You can then use Fiddler’s UI to examine each of the Web Sessions.

Limitations

The NetLog format currently does not store request body bytes, so those will always be missing (e.g. on POST requests).

Unless the Include Raw Bytes option was selected by the user collecting the capture, all of the response bytes will be missing as well. Fiddler will show a “dropped” notice when the body bytes are missing:

If the user did not select the Include Cookies and Credentials option, any Cookie or Authorization headers will be stripped down to help protect private data:

Scenario: Finding URLs

You can use Fiddler’s full text search feature to look for URLs of interest if the traffic capture includes raw bytes. Otherwise, you can search the Request URLs and headers alone.

On any session, you can use Fiddler’s “P” keystroke (or the Select > Parent Request context menu command) to attempt to walk back to the request’s creator (e.g. referring HTML page).

You can look for the traffic_annotation value that reflects why a resource was requested by looking for the X-Netlog-Traffic_Annotation Session Flag.

Scenario: Cookie Issues

If Fiddler sees that cookies were not set or sent due to features like SameSiteByDefault cookies, it will make a note of that in the Session using a psuedo $NETLOG-CookieNotSent or $NETLOG-CookieNotSet header on the request or response:

Closing Notes

If you’re interested in learning more about this extension, see announcement blog post and the open-source code.

While the Fiddler Importer is very convenient for analyzing many types of problems, for others, you need to go deeper and look at the raw events in the log using the Catapult Viewer.


Viewing NetLogs with the Catapult Viewer

Opening NetLogs with the Catapult NetLog Viewer is even simpler:

  1. Navigate to the web viewer
  2. Select the JSON file to view

If you find yourself opening NetLogs routinely, you might consider using a shortcut to launch the Viewer in an “App Mode” browser instance: msedge.exe --app=https://netlog-viewer.appspot.com/#import

The App Mode instance is a standalone window which doesn’t contain tabs or other UI:

Note that the Catapult Viewer is a standalone HTML application. If you like, you can save it as a .HTML file on your local computer and use it even when completely disconnected from the Internet. The only advantage to loading it from appspot.com is that the version hosted there is updated from time to time.

Along the left side of the window are tabs that offer different views of the data– most of the action takes place on the Events tab.

Tips

If the problem only exists on one browser instance, check the Command Line parameters and Active Field trials sections on the Import tab to see if there’s an experimental flag that may have caused the breakage. Similarly, check the Modules tab to see if there are any browser extensions that might explain the problem.

Information shown:
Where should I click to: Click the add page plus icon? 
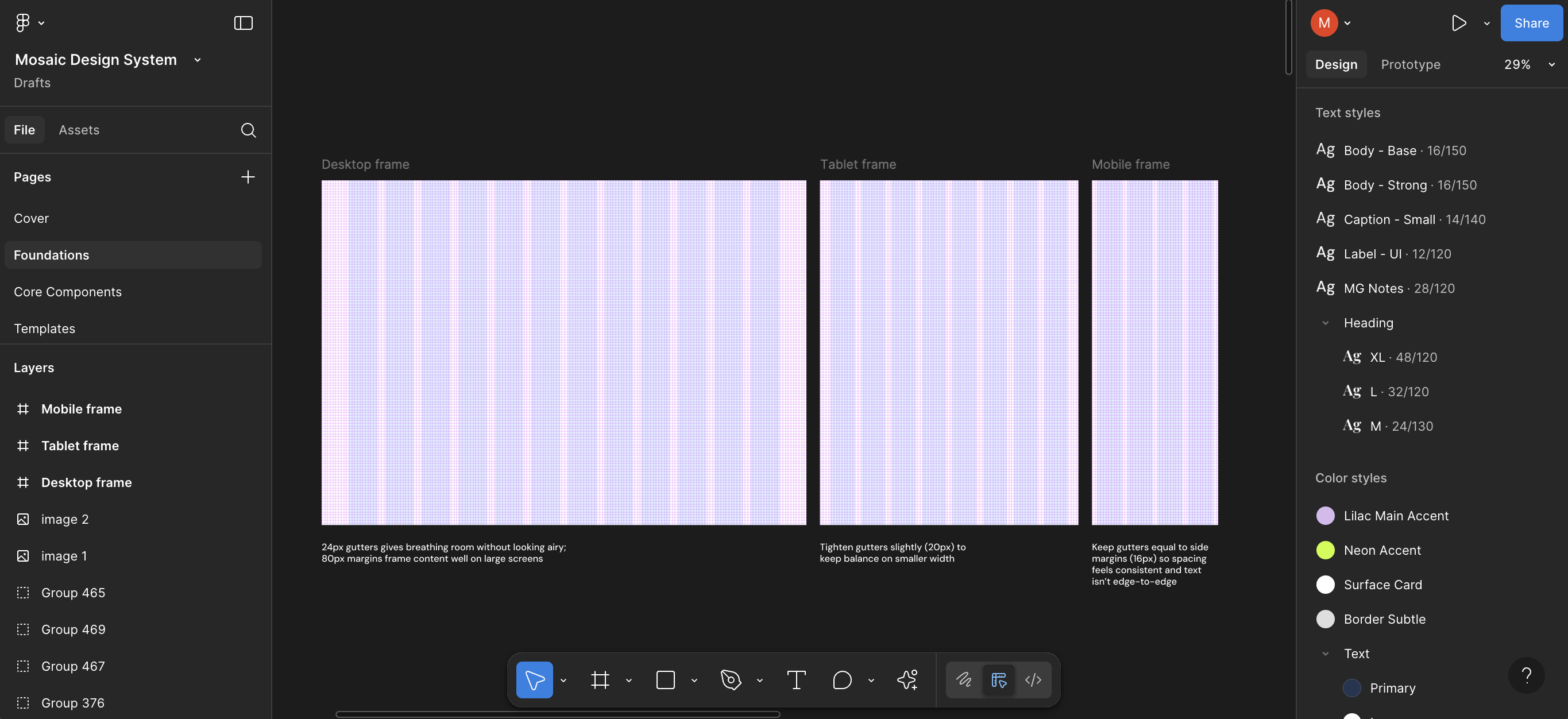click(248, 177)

...

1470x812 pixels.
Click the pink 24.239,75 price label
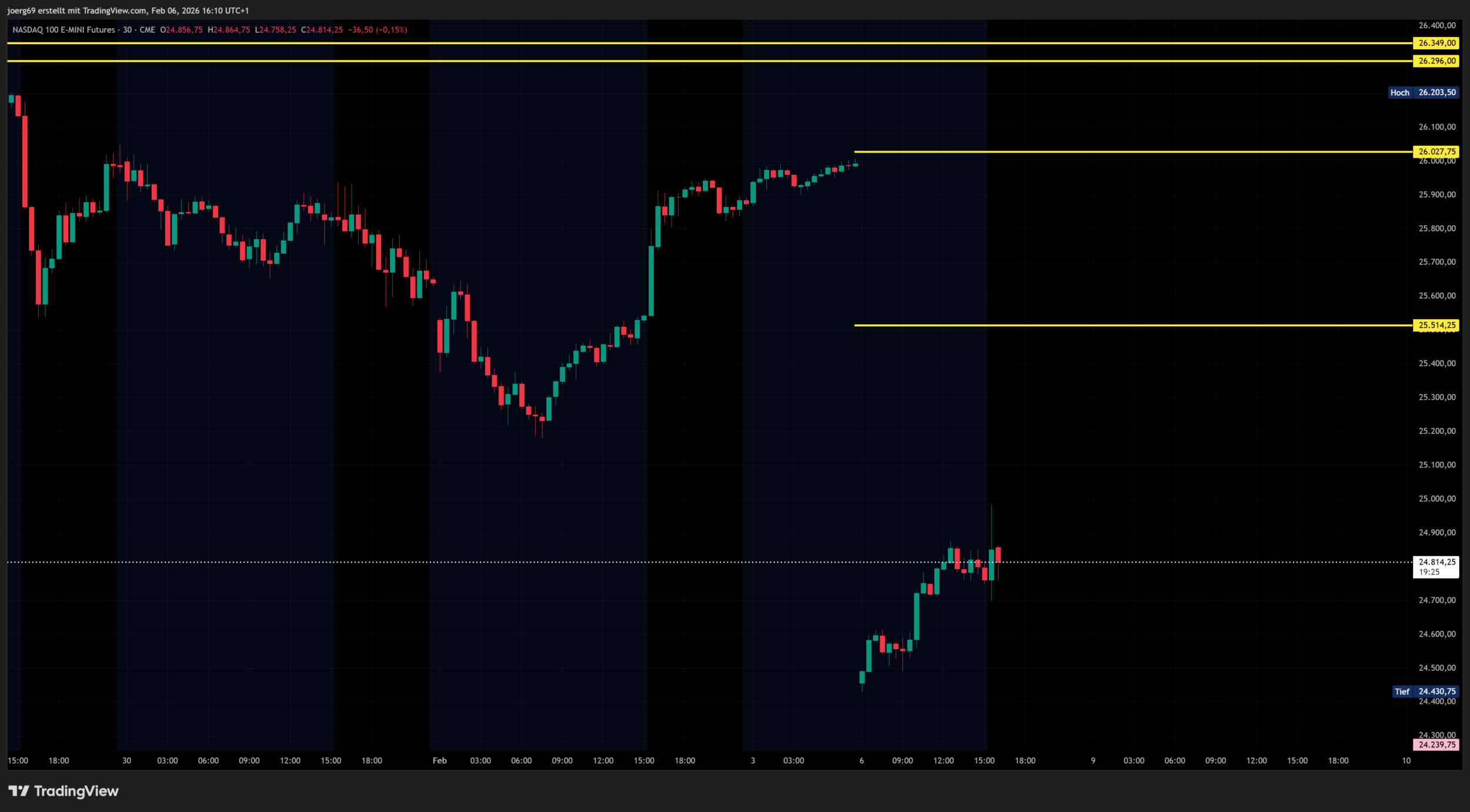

...

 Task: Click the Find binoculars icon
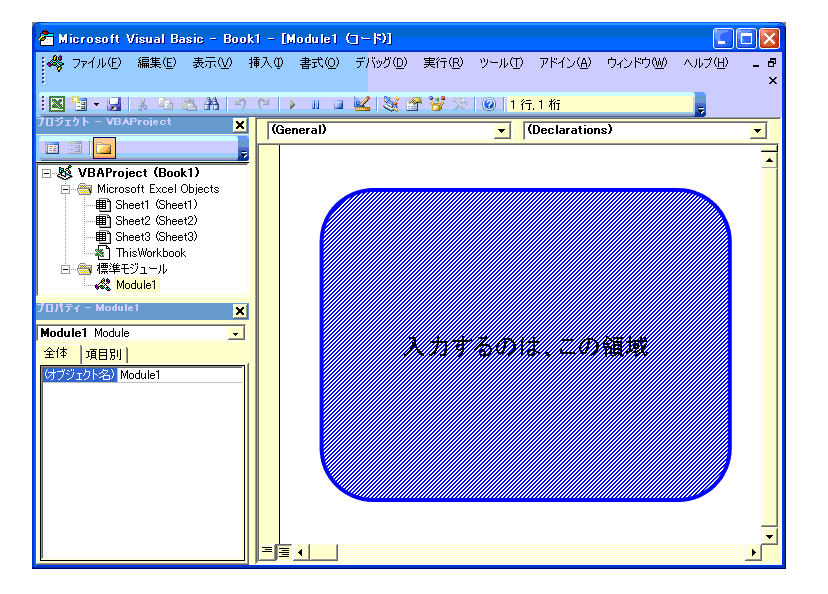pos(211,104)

Exercise tasks:
1 > For each statement about the NetLog passage, answer yes or no and quote the exact words of the passage that decide it. (a) The NetLog format stores request body bytes for POST requests. (b) A locally saved copy of the Catapult Viewer works without an Internet connection. (c) Most of the action in the Catapult Viewer happens on the Import tab.
2 > Summarize the NetLog passage in three sentences.
3 > Extend the NetLog passage, starting after its last sentence.
The entries have no connection to the NetLog passage.

Per-task answers:
1 >
(a) No: "The NetLog format currently does not store request body bytes, so those will always be missing (e.g. on POST requests)."
(b) Yes: "If you like, you can save it as a .HTML file on your local computer and use it even when completely disconnected from the Internet."
(c) No: "most of the action takes place on the Events tab."

2 > Fiddler can import a NetLog for examining Web Sessions, but request body bytes are always missing, and response bytes and cookie or credential headers are missing unless the user chose to include them. Fiddler's search, its Parent Request command, its traffic annotation flag and its cookie notes help with finding URLs and diagnosing cookie issues. For deeper analysis, the Catapult Viewer opens the JSON file directly, can run offline as a saved HTML file, and offers tabs such as Events, Import and Modules for tracking down problems.

3 >
Each URL Request has a traffic_annotation value which is a hash you can look up in annotations.xml. That annotation will help you find what part of Chromium generated the network request:

Most requests generated by web content will be generated by the blink_resource_loader, navigations will have navigation_url_loader and requests from features running in the browser process are likely to have other sources.

Scenario: DNS Issues

Look at the DNS tab on the left, and HOST_RESOLVER_IMPL_JOB entries in the Events tab.

One interesting fact: The DNS Error page performs an asynchronous probe to see whether the configured DNS provider is working generally. The Error page also has automatic retry logic; you’ll see a duplicate URL_REQUEST sent shortly after the failed one, with the VALIDATE_CACHE load flag added to it. In this way, you might see a DNS_PROBE_FINISHED_NXDOMAIN error magically disappear if the user’s router’s DNS flakes.

Scenario: Cookie Issues

Look for COOKIE_INCLUSION_STATUS events for details about each candidate cookie that was considered for sending or setting on a given URL Request. In particular, watch for cookies that were excluded due to SameSite or similar problems.

Scenario: HTTPS Handshaking Issues

Look for SSL_CONNECT_JOB and CERT_VERIFIER_JOB entries. Look at the raw TLS messages on the SOCKET entries.

Scenario: HTTPS Certificate Issues

Note: While NetLogs are great for capturing certs, you can also get the site’s certificate from the browser’s certificate error page.

The NetLog includes the certificates used for each HTTPS connection in the base64-encoded SSL_CERTIFICATES_RECEIVED events.

You can just copy paste each certificate (including ---BEGIN to END---) out to a text file, name it log.cer, and use the OS certificate viewer to view it. Or you can use Fiddler’s Inspector, as noted above.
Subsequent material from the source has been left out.